[Opening Task input section]

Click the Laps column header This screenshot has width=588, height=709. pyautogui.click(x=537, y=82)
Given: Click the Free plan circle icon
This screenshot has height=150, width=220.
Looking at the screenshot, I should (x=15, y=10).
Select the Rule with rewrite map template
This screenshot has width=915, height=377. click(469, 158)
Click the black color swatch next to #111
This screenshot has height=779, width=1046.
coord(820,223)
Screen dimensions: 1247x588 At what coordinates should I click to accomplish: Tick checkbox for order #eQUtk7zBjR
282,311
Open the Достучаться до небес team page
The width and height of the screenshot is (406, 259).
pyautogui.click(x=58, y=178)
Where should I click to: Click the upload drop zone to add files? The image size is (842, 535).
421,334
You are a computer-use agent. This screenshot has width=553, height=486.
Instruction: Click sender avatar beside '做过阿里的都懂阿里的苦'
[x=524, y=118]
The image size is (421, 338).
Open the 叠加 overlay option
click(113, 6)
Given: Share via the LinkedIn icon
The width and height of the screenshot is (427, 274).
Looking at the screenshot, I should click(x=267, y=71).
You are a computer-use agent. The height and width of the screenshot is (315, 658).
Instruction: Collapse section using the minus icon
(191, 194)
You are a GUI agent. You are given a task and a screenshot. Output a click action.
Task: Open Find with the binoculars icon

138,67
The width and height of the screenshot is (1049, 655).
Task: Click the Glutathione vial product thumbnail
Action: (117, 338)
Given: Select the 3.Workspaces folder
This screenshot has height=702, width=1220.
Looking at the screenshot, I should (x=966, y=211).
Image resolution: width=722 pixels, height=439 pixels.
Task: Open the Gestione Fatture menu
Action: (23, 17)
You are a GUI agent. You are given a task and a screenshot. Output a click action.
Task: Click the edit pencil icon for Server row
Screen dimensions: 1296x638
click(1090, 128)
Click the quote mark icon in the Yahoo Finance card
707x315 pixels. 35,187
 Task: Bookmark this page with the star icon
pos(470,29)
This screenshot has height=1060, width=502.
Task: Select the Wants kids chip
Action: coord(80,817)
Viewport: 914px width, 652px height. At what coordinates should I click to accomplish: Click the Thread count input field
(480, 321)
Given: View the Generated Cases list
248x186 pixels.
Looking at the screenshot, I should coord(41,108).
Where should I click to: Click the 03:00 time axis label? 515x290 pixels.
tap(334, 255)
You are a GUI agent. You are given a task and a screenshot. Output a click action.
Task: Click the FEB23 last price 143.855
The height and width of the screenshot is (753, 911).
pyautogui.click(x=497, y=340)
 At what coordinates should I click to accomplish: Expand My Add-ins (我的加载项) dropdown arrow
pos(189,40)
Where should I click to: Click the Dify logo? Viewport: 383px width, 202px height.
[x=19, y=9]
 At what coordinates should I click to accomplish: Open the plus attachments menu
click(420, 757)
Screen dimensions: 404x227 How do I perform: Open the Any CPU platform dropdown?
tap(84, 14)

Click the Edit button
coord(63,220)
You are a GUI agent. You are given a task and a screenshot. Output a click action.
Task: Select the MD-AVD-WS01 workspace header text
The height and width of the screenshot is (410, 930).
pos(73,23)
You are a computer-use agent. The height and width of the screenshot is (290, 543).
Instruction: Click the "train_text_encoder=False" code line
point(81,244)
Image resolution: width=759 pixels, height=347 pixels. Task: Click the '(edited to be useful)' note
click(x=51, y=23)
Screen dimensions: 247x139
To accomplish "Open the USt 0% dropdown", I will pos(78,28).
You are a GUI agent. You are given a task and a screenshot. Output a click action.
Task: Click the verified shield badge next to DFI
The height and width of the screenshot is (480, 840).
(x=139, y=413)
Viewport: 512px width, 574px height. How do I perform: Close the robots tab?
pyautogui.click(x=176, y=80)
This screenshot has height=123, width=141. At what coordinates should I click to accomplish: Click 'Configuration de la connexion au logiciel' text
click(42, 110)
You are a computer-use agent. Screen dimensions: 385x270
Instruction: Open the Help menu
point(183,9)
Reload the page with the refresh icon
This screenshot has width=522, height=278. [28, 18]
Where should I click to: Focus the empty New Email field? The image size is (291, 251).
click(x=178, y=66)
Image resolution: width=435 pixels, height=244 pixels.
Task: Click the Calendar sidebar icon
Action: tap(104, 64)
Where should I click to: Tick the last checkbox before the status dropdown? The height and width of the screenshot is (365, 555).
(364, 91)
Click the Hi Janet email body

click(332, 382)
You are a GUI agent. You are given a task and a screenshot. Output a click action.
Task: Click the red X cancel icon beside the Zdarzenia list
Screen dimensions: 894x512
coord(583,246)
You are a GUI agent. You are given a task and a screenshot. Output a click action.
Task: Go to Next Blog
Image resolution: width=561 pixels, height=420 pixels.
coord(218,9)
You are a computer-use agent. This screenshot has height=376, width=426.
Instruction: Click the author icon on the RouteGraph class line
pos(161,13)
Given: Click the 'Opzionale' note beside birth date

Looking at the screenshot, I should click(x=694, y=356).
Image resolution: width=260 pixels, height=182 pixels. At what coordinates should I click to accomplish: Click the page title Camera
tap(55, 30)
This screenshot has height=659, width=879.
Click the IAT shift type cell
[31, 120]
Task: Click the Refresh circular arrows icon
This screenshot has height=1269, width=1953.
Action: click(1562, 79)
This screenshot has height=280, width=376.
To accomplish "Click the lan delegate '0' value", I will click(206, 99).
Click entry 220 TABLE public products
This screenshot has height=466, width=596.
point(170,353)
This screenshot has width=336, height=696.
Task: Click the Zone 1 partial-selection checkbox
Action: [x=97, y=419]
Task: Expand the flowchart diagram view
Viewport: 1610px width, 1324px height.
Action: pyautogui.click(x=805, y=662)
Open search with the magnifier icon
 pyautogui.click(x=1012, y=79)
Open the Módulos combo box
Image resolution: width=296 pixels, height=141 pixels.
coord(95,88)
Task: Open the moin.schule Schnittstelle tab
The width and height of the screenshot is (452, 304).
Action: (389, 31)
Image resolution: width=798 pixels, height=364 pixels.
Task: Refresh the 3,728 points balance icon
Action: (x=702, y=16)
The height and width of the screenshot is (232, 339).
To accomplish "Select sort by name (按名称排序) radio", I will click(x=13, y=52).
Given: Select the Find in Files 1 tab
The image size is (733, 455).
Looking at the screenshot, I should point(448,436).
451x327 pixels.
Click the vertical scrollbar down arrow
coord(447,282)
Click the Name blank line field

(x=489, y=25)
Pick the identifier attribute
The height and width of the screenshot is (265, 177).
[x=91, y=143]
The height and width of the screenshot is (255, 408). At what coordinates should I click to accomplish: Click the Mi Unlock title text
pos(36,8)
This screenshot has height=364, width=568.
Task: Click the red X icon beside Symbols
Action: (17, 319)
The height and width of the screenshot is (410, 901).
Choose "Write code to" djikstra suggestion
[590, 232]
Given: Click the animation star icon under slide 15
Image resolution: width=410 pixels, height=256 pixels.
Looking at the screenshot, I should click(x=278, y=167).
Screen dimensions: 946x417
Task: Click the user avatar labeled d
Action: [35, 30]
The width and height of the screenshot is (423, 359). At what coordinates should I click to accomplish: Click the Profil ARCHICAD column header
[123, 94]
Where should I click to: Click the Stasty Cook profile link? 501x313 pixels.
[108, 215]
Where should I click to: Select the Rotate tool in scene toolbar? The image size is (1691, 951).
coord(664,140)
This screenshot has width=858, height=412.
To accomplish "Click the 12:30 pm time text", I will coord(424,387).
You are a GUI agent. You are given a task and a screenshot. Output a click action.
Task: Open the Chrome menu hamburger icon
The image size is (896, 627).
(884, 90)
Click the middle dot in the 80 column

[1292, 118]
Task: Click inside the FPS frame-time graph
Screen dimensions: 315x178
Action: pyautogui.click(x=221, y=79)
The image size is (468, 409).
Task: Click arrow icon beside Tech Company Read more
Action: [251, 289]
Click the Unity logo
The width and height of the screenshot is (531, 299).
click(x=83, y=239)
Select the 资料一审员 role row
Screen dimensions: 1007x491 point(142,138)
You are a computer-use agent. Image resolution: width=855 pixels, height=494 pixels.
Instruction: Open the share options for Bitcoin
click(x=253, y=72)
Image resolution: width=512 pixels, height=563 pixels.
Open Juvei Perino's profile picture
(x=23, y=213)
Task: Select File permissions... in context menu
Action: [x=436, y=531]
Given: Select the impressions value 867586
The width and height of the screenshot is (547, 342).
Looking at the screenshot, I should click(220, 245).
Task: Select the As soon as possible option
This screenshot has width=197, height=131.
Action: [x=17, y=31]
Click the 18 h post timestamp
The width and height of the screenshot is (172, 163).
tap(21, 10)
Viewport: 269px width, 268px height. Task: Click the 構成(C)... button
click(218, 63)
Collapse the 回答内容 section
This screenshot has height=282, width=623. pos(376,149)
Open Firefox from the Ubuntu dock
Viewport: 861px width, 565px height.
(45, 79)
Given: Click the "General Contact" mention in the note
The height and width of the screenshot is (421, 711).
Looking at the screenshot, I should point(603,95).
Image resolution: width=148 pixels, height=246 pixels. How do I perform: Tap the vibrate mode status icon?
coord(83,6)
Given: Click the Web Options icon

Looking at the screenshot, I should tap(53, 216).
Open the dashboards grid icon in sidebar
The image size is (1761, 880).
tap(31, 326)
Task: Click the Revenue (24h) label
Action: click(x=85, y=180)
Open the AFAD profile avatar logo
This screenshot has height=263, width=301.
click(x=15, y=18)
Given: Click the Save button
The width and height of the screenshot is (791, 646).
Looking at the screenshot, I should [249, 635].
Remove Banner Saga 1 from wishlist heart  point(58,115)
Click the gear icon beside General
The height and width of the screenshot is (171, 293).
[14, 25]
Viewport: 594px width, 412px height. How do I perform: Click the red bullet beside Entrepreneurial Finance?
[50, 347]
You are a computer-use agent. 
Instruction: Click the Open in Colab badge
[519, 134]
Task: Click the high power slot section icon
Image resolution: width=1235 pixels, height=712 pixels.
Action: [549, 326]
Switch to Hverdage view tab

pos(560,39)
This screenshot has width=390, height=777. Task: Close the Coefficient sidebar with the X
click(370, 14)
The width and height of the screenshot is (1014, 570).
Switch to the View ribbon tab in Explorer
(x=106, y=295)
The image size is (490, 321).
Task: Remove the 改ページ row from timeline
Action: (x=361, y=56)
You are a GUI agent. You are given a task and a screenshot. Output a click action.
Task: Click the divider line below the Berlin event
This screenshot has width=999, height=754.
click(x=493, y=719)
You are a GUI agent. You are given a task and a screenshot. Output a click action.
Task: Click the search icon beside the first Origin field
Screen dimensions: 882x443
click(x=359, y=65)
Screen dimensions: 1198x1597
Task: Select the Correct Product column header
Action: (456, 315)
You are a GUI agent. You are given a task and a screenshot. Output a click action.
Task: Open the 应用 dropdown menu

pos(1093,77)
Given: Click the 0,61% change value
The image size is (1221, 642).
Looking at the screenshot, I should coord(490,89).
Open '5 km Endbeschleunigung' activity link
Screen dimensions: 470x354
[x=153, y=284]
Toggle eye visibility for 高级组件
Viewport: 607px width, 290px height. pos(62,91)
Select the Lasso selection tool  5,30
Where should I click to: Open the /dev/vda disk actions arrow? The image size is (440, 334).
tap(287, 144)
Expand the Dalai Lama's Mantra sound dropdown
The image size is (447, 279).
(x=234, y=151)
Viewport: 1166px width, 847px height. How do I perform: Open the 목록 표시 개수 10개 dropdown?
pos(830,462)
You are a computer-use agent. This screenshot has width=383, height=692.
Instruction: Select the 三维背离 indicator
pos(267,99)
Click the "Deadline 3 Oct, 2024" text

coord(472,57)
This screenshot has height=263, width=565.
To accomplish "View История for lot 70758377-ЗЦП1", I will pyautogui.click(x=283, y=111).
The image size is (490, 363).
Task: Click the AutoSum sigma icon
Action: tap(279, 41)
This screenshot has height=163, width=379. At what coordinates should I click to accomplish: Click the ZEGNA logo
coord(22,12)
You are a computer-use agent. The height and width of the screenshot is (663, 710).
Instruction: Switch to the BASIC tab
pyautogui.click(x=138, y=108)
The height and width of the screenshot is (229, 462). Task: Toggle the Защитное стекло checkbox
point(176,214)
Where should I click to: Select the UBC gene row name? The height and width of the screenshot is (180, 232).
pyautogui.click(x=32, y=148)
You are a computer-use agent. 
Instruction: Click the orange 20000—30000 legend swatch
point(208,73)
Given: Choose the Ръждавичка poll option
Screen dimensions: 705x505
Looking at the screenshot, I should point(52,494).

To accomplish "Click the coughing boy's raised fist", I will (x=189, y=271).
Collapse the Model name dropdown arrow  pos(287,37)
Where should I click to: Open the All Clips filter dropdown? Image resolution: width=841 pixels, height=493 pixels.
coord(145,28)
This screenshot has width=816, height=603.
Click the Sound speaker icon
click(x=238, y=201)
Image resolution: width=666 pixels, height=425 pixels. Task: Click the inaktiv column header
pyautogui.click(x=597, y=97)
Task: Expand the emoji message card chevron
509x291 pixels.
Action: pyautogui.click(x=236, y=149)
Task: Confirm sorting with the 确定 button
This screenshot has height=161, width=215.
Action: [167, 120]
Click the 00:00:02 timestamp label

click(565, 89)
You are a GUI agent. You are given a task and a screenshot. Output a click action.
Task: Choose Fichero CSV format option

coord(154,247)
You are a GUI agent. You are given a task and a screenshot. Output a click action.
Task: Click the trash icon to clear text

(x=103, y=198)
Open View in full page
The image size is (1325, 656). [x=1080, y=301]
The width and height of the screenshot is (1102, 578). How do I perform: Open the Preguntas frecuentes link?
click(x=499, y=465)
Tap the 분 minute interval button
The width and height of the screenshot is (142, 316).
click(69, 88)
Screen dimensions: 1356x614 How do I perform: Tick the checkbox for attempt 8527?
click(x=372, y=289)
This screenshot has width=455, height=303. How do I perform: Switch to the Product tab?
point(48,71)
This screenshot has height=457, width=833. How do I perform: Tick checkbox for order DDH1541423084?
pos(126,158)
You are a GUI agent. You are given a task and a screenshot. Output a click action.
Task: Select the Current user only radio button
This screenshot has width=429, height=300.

[Closing Task input section]

- Action item
For each line of the entries that includes "radio", show that line.

- Reply
To accomplish "Select sort by name (按名称排序) radio", I will click(x=13, y=52).
Task: Select the Current user only radio button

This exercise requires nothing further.